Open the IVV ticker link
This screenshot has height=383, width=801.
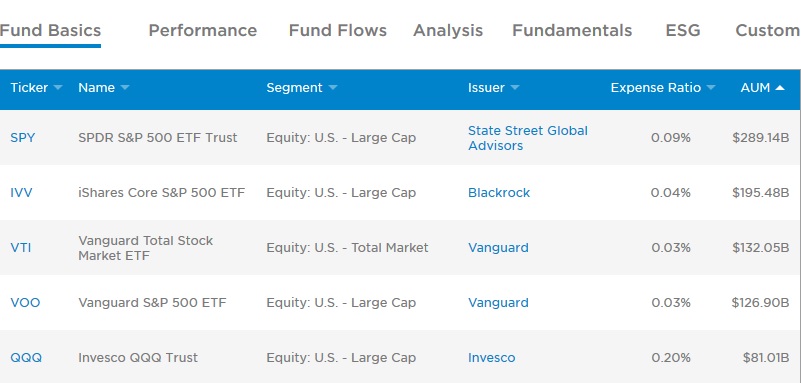click(21, 193)
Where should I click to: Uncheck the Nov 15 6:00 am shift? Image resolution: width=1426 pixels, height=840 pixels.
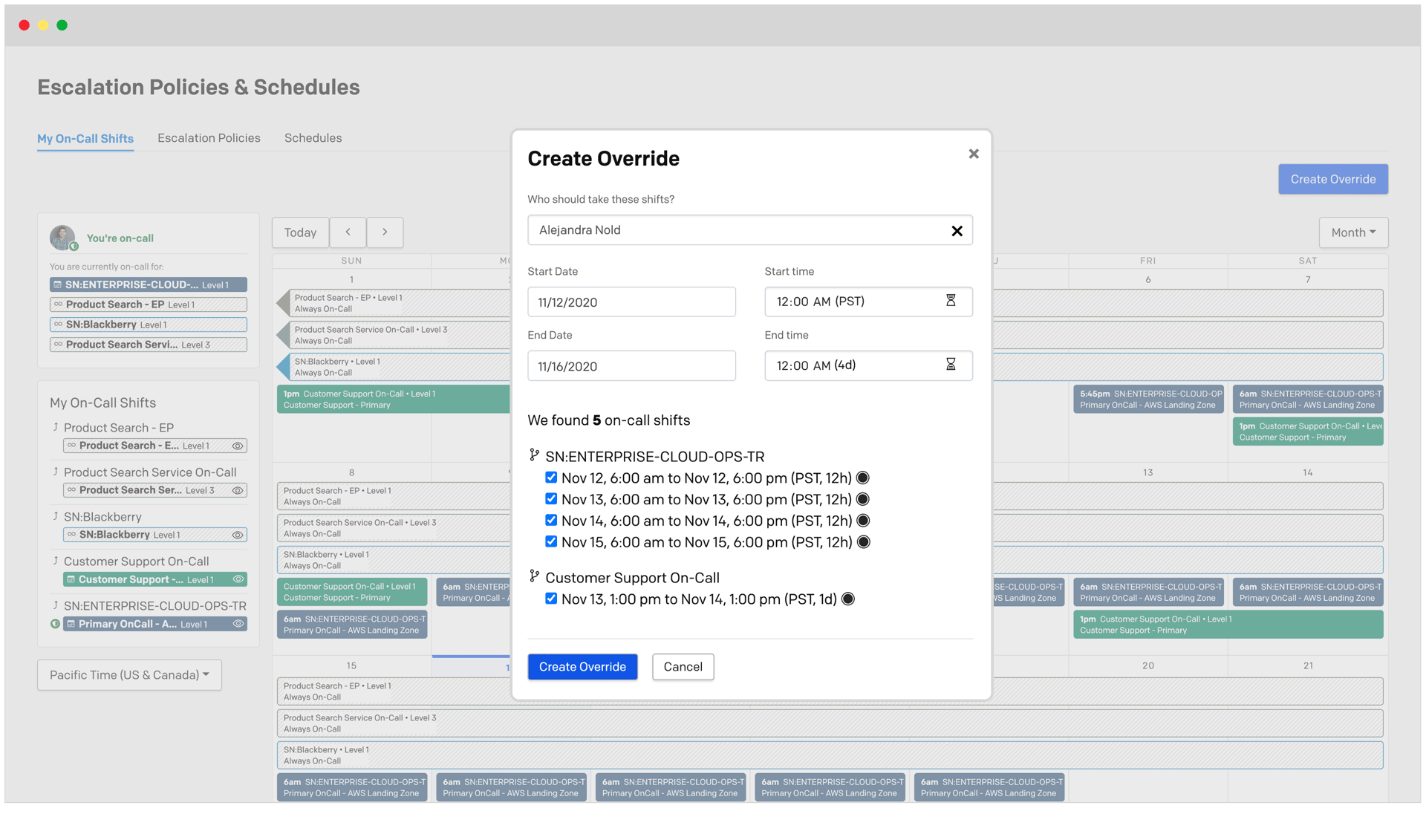click(551, 541)
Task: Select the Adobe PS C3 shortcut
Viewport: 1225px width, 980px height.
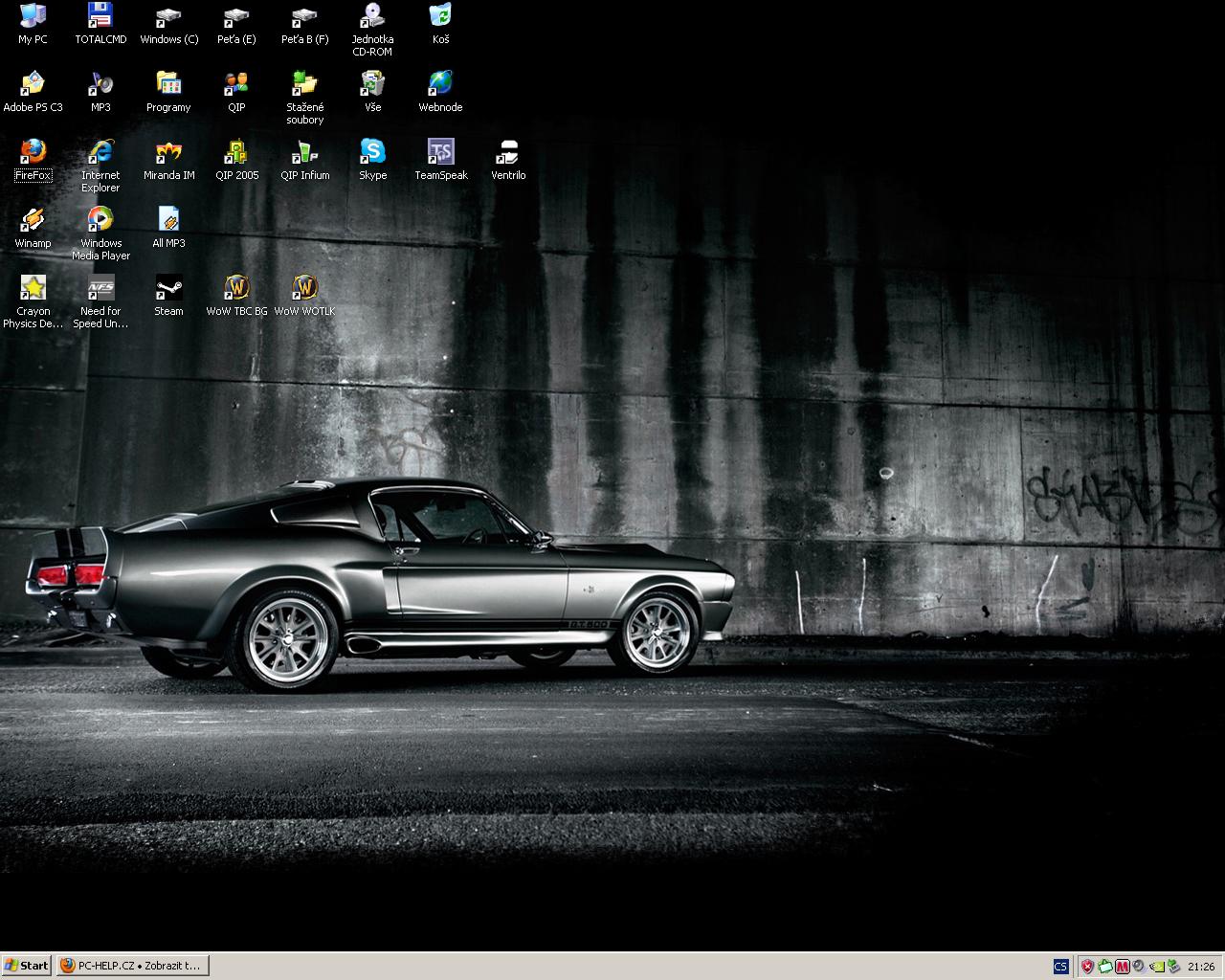Action: 33,85
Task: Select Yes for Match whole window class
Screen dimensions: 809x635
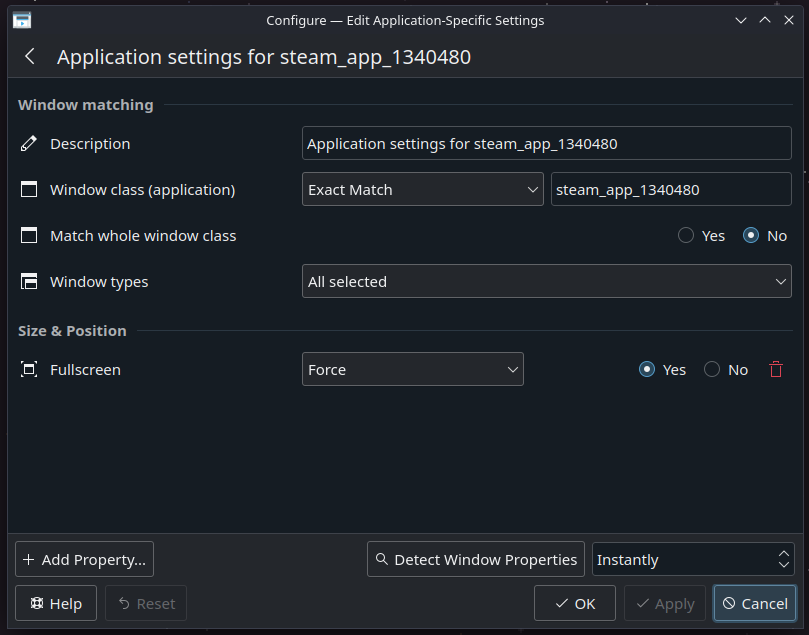Action: (686, 236)
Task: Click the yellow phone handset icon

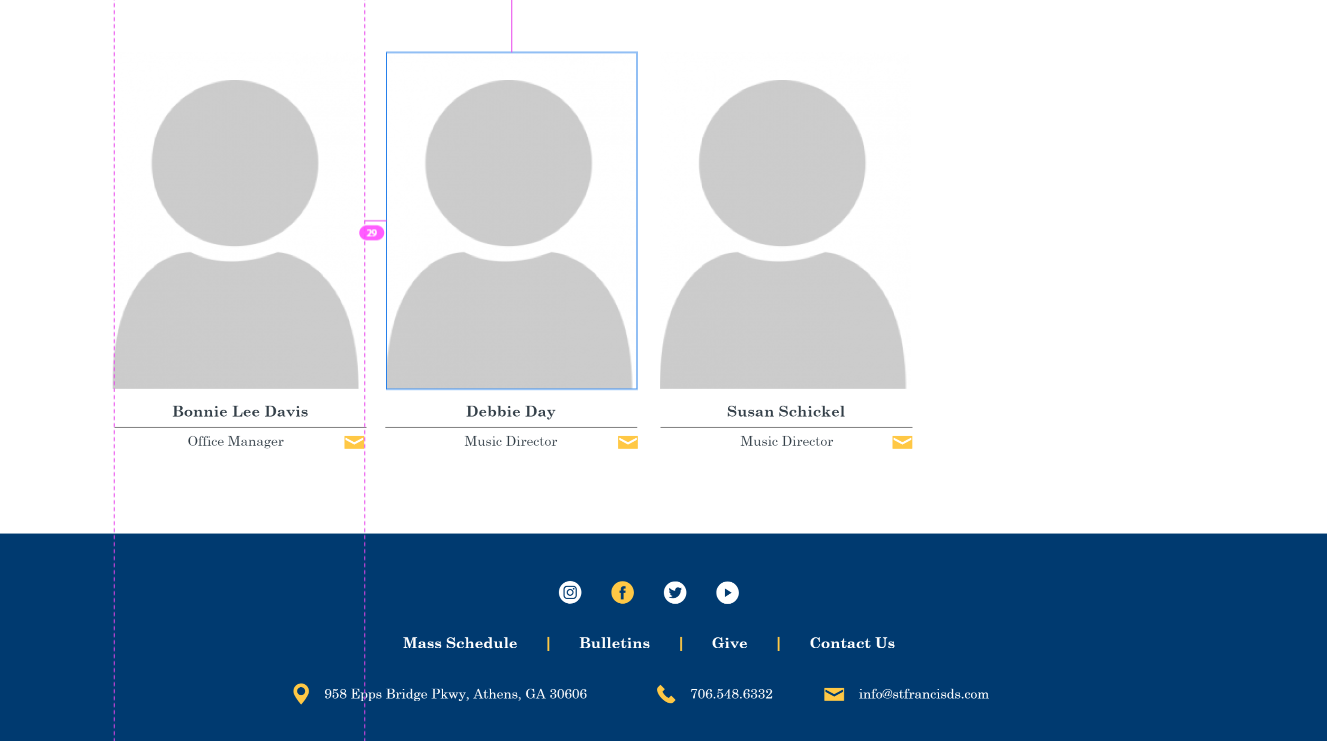Action: pyautogui.click(x=666, y=694)
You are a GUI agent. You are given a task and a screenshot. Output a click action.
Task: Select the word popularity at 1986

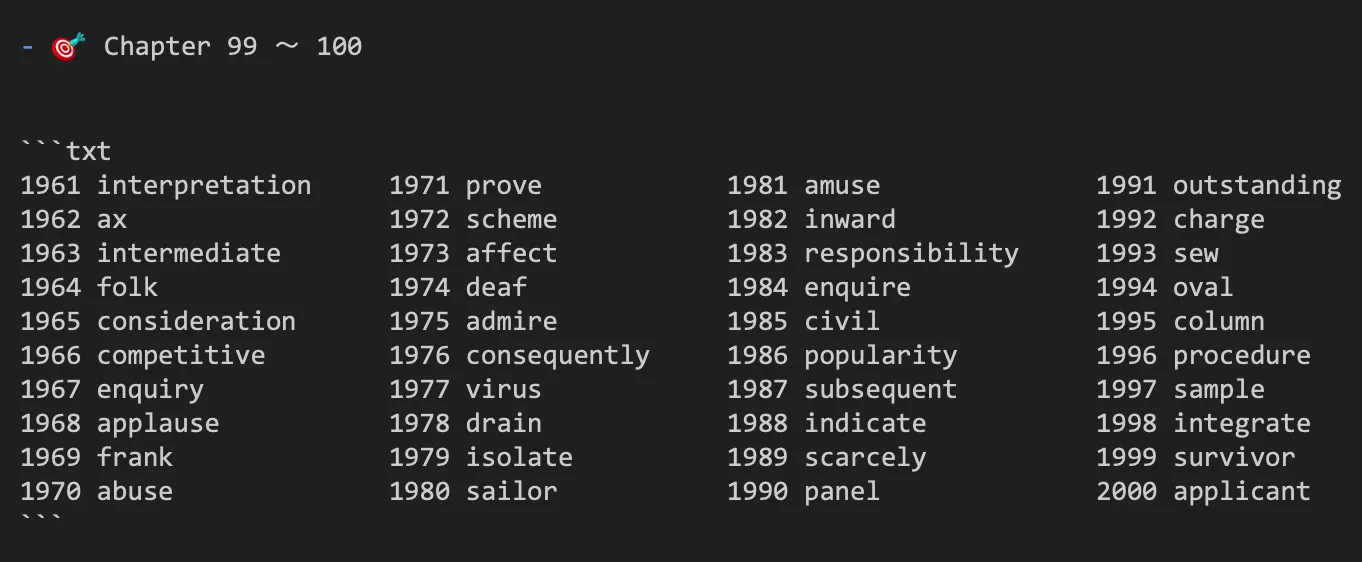click(x=881, y=356)
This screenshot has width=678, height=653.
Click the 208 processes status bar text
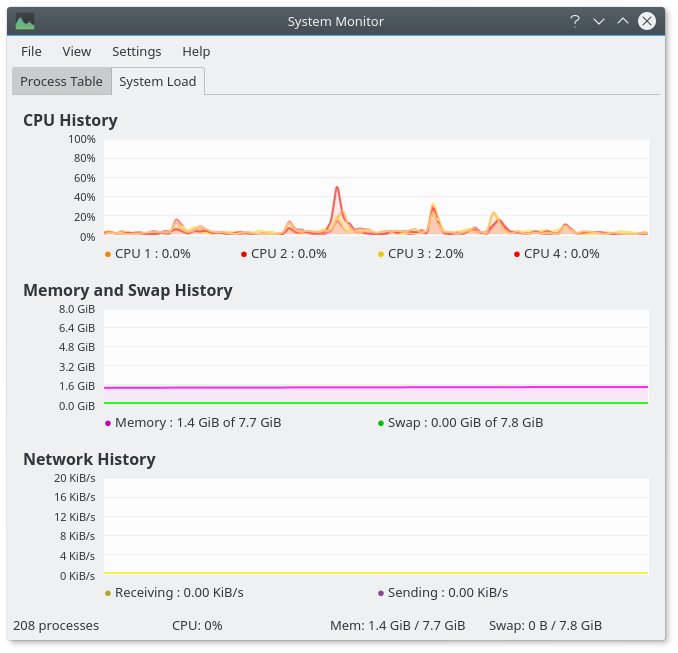pyautogui.click(x=56, y=626)
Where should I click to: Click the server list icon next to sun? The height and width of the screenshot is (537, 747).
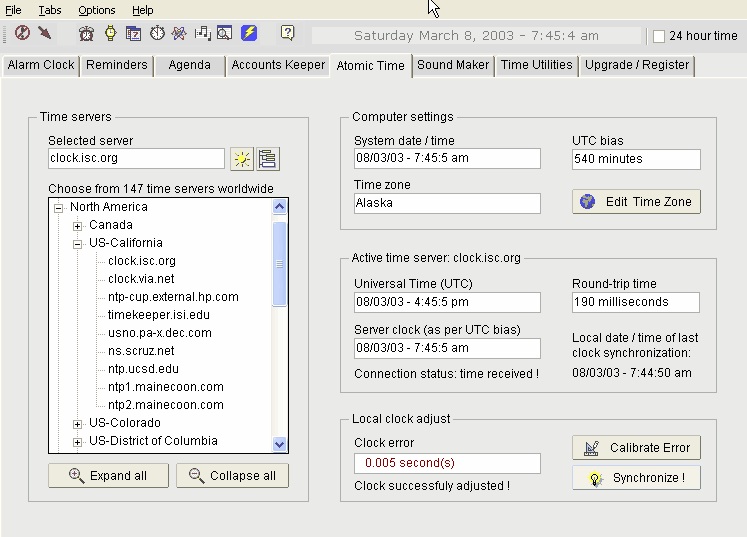267,159
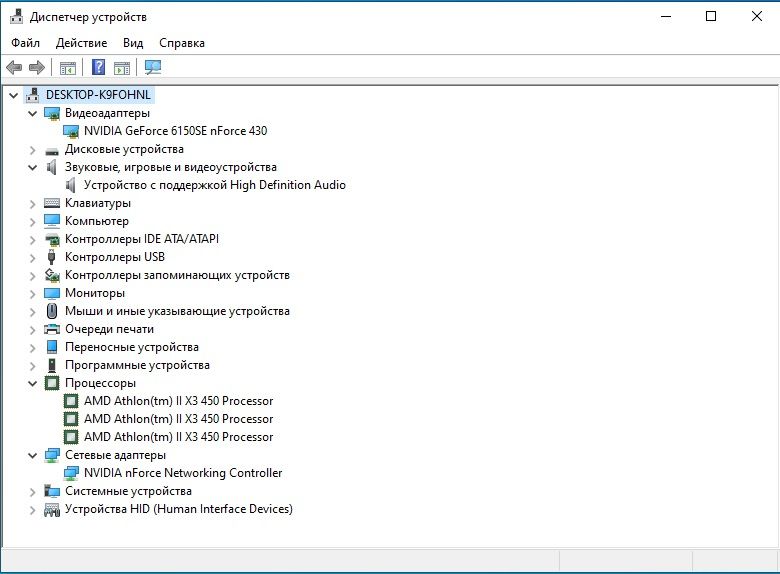This screenshot has height=574, width=780.
Task: Expand the Мониторы category
Action: 32,293
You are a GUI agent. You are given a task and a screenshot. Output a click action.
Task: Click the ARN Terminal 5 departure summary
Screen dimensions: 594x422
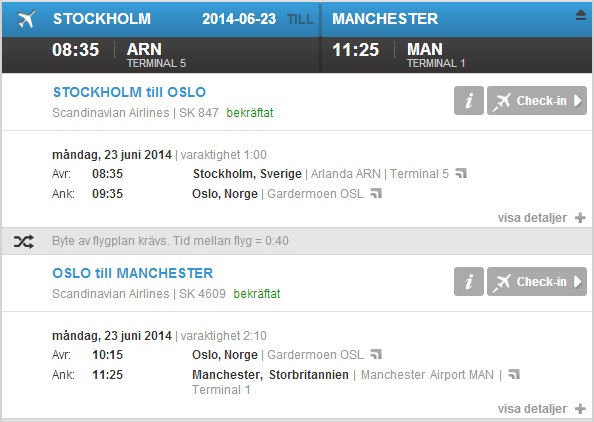(156, 55)
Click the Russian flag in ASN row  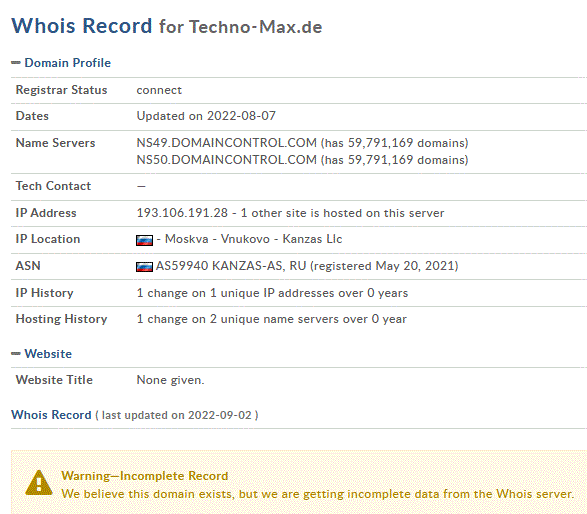point(145,267)
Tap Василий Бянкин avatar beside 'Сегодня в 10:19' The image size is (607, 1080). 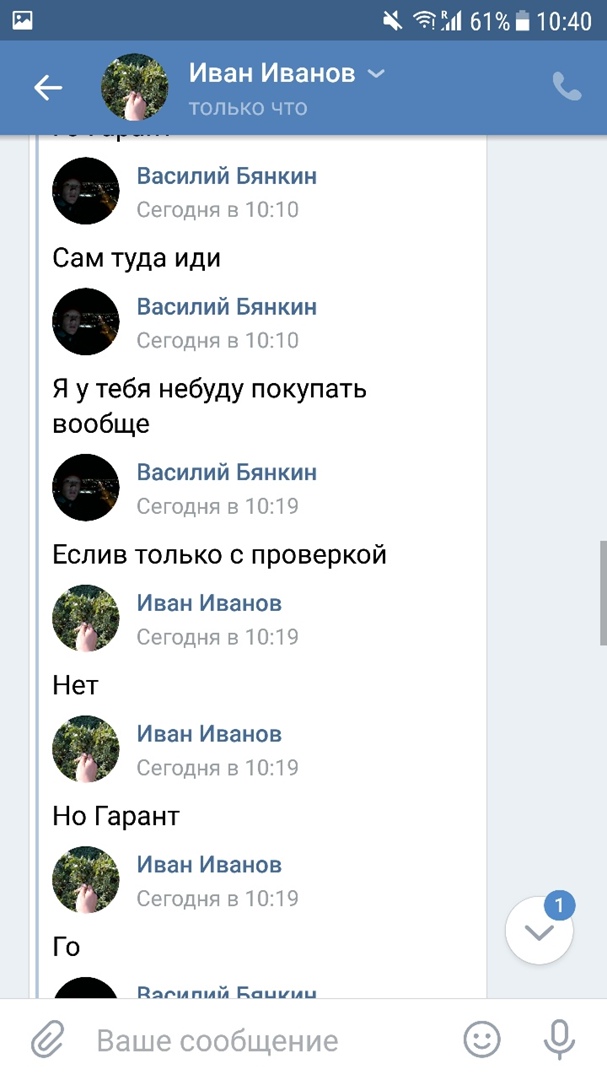coord(86,488)
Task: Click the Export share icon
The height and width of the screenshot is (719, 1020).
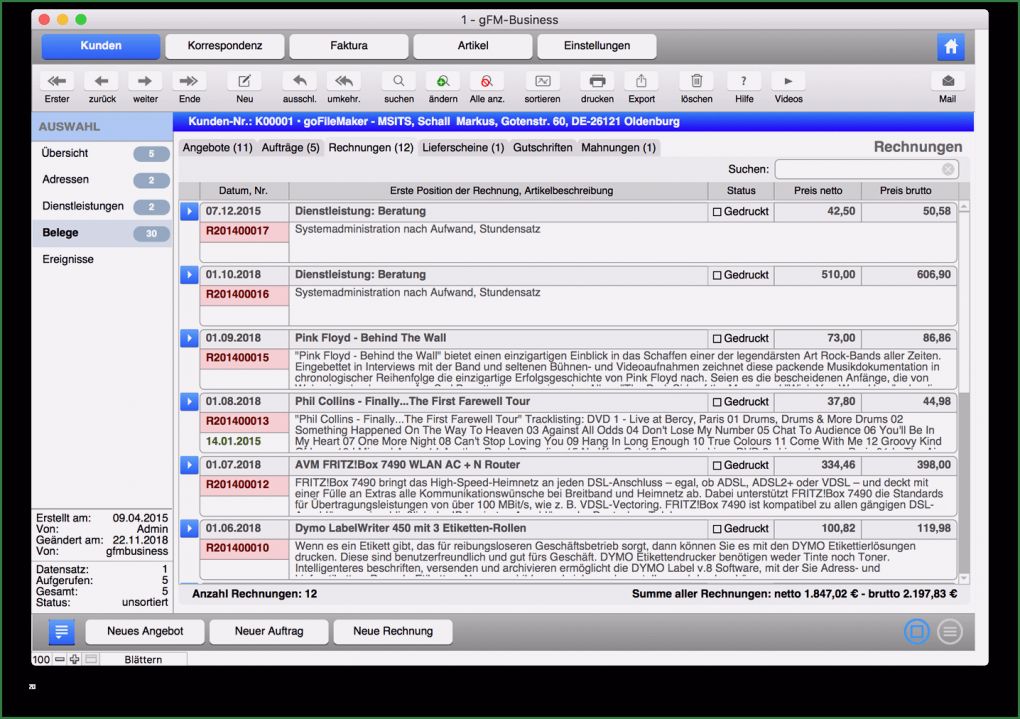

= What is expected =
Set out everything from the start of the lines down to the one containing "Action: (686, 236)" as a Markdown table with the columns No. and Line, numbering each row, leaving out the pictures and any blank lines.

= Written reply =
| No. | Line |
|---|---|
| 1 | Open the IVV ticker link |
| 2 | This screenshot has height=383, width=801. |
| 3 | click(21, 193) |
| 4 | Where should I click to: Uncheck the Nov 15 6:00 am shift? Image resolution: width=1426 pixels, height=840 pixels. |
| 5 | click(551, 541) |
| 6 | Task: Select the Adobe PS C3 shortcut |
| 7 | Viewport: 1225px width, 980px height. |
| 8 | Action: 33,85 |
| 9 | Task: Select Yes for Match whole window class |
| 10 | Screen dimensions: 809x635 |
| 11 | Action: (686, 236) |